### Material supplied
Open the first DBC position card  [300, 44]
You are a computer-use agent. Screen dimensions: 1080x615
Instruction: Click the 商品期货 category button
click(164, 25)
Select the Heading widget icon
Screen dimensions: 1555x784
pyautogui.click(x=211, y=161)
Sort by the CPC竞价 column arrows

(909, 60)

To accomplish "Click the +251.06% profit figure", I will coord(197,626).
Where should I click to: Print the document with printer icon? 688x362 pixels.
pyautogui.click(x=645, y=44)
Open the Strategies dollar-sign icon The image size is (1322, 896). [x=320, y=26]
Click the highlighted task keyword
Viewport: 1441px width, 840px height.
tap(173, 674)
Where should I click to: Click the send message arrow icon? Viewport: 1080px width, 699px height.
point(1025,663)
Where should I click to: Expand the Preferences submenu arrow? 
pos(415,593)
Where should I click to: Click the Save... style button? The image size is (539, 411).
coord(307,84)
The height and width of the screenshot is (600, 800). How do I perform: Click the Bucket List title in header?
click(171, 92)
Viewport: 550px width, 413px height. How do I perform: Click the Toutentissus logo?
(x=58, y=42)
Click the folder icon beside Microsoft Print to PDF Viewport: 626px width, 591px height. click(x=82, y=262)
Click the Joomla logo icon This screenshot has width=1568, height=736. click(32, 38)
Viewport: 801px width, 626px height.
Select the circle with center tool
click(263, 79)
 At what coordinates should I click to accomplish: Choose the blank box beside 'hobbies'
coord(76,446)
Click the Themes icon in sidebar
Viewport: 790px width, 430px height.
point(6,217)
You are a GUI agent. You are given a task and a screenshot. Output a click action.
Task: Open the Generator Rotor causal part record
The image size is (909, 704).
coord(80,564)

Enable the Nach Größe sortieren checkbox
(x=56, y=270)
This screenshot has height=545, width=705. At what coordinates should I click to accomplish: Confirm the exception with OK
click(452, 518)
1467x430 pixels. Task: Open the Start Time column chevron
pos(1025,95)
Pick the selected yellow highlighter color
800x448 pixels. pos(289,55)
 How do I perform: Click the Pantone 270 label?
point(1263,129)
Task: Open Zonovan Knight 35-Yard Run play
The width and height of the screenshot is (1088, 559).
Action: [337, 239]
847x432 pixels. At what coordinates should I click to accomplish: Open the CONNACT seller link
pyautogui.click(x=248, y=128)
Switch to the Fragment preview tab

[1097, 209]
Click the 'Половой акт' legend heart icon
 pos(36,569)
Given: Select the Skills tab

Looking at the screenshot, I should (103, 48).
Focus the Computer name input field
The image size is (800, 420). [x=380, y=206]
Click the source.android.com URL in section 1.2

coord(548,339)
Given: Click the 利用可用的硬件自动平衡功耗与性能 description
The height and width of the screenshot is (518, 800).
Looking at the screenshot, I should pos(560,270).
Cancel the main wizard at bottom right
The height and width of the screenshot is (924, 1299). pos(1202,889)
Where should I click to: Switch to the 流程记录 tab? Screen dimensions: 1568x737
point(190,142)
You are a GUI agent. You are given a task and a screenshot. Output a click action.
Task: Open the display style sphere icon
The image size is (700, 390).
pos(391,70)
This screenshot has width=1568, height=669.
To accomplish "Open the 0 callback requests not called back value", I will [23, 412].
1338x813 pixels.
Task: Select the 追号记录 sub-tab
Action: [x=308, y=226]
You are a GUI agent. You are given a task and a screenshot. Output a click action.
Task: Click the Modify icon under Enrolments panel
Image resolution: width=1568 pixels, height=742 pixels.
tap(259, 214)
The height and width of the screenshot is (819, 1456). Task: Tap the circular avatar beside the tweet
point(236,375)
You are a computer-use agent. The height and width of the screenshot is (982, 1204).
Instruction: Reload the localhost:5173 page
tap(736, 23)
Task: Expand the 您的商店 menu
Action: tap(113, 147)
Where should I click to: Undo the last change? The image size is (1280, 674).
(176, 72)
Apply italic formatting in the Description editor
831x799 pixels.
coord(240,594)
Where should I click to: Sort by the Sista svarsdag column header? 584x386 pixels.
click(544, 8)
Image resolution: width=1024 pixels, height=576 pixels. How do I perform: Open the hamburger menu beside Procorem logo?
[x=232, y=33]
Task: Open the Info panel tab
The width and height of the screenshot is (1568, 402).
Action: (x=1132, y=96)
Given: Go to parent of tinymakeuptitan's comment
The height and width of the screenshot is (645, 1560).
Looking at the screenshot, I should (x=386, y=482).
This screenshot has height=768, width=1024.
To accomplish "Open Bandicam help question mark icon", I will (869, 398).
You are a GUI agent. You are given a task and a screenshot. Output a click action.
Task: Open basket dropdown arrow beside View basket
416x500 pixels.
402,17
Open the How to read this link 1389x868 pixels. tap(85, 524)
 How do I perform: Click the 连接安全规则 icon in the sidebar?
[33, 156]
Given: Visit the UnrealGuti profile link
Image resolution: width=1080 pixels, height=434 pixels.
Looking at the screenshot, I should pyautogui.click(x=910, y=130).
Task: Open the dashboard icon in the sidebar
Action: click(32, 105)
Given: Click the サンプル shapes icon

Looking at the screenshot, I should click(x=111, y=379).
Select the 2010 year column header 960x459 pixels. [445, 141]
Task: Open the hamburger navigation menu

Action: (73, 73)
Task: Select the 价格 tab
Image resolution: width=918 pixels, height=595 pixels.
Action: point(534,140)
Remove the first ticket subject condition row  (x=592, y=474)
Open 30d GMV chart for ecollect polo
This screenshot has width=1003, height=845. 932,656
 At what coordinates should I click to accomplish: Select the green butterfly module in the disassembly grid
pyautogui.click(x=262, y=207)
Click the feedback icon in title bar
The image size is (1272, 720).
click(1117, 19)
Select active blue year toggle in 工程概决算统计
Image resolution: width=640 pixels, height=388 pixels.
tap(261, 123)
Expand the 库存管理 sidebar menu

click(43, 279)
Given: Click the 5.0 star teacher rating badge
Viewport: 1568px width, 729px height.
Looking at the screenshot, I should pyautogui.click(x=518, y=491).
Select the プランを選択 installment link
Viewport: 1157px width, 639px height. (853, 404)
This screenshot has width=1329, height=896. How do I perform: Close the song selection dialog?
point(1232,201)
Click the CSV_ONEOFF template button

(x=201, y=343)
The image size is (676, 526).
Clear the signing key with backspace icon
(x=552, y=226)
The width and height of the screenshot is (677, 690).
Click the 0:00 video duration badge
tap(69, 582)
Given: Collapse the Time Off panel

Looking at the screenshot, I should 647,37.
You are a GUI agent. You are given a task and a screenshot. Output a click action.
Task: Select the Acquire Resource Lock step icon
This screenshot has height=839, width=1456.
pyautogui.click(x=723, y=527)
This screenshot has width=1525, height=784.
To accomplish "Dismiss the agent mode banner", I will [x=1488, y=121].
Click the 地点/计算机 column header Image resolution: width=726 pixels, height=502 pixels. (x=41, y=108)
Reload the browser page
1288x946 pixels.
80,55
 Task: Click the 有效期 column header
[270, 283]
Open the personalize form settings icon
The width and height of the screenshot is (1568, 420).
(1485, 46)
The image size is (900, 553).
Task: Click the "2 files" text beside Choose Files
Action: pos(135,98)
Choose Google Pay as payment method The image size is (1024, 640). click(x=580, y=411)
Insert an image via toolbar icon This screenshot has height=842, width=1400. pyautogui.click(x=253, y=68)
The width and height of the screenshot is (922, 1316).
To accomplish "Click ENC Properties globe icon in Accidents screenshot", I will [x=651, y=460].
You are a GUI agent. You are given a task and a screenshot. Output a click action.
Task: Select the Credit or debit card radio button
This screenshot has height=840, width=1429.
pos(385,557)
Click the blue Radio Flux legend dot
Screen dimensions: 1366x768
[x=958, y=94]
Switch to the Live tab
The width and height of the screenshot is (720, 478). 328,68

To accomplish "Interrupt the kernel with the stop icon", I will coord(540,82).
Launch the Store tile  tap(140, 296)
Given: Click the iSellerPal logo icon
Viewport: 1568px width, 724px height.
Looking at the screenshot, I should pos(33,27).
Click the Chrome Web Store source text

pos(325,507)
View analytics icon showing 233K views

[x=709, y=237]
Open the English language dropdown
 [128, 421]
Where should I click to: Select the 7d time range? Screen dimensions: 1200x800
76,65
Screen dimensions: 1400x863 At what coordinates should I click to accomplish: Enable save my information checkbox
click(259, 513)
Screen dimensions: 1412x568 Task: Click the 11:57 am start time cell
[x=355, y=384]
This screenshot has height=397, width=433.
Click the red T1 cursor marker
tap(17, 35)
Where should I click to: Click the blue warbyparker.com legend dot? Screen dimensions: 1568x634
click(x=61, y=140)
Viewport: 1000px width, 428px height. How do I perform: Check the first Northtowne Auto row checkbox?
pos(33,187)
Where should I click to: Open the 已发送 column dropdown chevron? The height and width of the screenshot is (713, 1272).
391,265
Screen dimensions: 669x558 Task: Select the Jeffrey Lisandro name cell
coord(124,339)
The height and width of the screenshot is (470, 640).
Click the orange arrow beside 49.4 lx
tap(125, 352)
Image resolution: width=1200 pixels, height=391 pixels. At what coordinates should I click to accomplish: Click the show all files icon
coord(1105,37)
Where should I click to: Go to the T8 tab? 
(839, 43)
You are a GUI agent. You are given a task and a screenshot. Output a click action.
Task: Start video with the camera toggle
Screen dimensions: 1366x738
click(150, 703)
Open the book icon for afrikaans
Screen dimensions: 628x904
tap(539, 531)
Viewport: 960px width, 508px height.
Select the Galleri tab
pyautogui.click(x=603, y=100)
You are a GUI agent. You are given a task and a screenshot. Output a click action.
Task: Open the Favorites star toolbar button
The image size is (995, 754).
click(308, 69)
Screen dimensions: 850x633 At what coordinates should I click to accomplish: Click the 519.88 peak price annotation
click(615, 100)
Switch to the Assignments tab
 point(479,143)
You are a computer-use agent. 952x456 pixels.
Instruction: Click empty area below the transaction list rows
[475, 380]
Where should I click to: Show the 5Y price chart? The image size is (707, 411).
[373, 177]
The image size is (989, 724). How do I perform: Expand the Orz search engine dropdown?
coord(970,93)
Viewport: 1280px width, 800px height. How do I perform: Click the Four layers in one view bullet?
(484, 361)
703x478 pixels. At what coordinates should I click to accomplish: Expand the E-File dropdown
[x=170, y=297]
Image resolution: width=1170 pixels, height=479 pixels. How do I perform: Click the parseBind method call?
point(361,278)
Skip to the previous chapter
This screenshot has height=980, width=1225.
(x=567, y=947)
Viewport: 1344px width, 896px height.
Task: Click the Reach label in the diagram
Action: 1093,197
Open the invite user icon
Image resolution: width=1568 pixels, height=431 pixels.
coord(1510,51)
######
What this task involves: Retype exactly the lines above, from the one with "This screenshot has height=397, width=433." through the one with "The height and width of the screenshot is (470, 640).", inclusive.

Your response:
This screenshot has height=397, width=433.
Click the red T1 cursor marker
tap(17, 35)
Where should I click to: Click the blue warbyparker.com legend dot? Screen dimensions: 1568x634
click(x=61, y=140)
Viewport: 1000px width, 428px height. How do I perform: Check the first Northtowne Auto row checkbox?
pos(33,187)
Where should I click to: Open the 已发送 column dropdown chevron? The height and width of the screenshot is (713, 1272).
391,265
Screen dimensions: 669x558 Task: Select the Jeffrey Lisandro name cell
coord(124,339)
The height and width of the screenshot is (470, 640).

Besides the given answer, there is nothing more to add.